Des licences gratuites pour initier le mouvement

Afin de rallier d’autres fabricants, la multinationale néerlando-britannique annonce qu’elle accordera une licence gratuite et non exclusive pour 12 brevets aux autres industriels qui pourront ainsi reformuler leurs recettes. En partageant ces brevets avec d’autres fabricants de crème glacée, Unilever entend aider à impulser une évolution vers des armoires de congélation plus économes en énergie à travers le monde. Dans le cadre de cette annonce, Andy Sztehlo, directeur de la recherche et du développement pour les crèmes glacées chez Unilever, a déclaré : « nous espérons que nos pairs et partenaires de l'ensemble du secteur des crèmes glacées en bénéficieront et s'efforceront de réduire les émissions dans l'ensemble de l'industrie. Nous pensons qu'en collaborant, nous pouvons réduire l'impact de la chaîne du froid sur l'environnement, tout en continuant à fournir les produits de crème glacée de grande qualité ».

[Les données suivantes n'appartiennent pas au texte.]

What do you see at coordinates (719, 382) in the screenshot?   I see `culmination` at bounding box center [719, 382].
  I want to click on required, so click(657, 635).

D’autre part, l’industriel estime que les émissions des congélateurs de crème glacée au détail représentent 10 % de l'empreinte de gaz à effet de serre de la chaîne de valeur d'Unilever. Pour ces équipements selon la même source, il s'agit notamment de réduire la consommation d'énergie des armoires grâce à l'innovation des principaux composants techniques (par exemple, les compresseurs), d'explorer des programmes qui permettront aux congélateurs d'être alimentés par de l'électricité renouvelable et d'œuvrer au "réchauffement" des armoires de congélation.

Le – 18 ancré dans la loi européenne

Si la démarche d’Unilever trouve un écho favorable chez certains professionnels, il lui reste plusieurs obstacles de taille. À commencer par la loi européenne. C'est en effet dans le règlement n° 853/2004 du Parlement européen et du Conseil du 29 avril 2004 fixant des règles spécifiques d’hygiène applicables aux denrées alimentaires d’origine animale (JO L 139 du 30.4.2004) que la température de denrées surgelées, glaces, crèmes glacées et sorbets est fixée à - 18 °C maximum sans limite inférieure.

Du côté des professionnels, les avis divergent. Si en grande distribution, on prête une oreille très attentive à la démarche d’Unilever, compte tenu des sources d’économie d’énergie qu’elle pourrait générer, d’autres s’interrogent sur l’impact au niveau de la conservation des produits, la démarche sous-entendant tout de même une remontée de maintien en température de 6 degrés. Or on sait que le produit est très sensible aux conditions de température lors de son stockage et de sa distribution. Le phénomène de « recristallisation », est accéléré par des températures trop élevées (au-dessus de – 15 °C) et fluctuantes*. « Les glaces fondent très vite. À part y ajouter des “produits” elles risquent fort d’être dégelées avant le passage en caisse ! », pointe un professionnel. Un autre d’ajouter que « l’empreinte environnementale d’un produit alimentaire se concentre essentiellement sur sa phase amont de production. Baisser la température, c’est donc risquer de perdre un produit pour réduire de quelques pourcentages l’empreinte de sa phase distribution, soit pas plus de 5 à 10 % de l’empreinte globale ».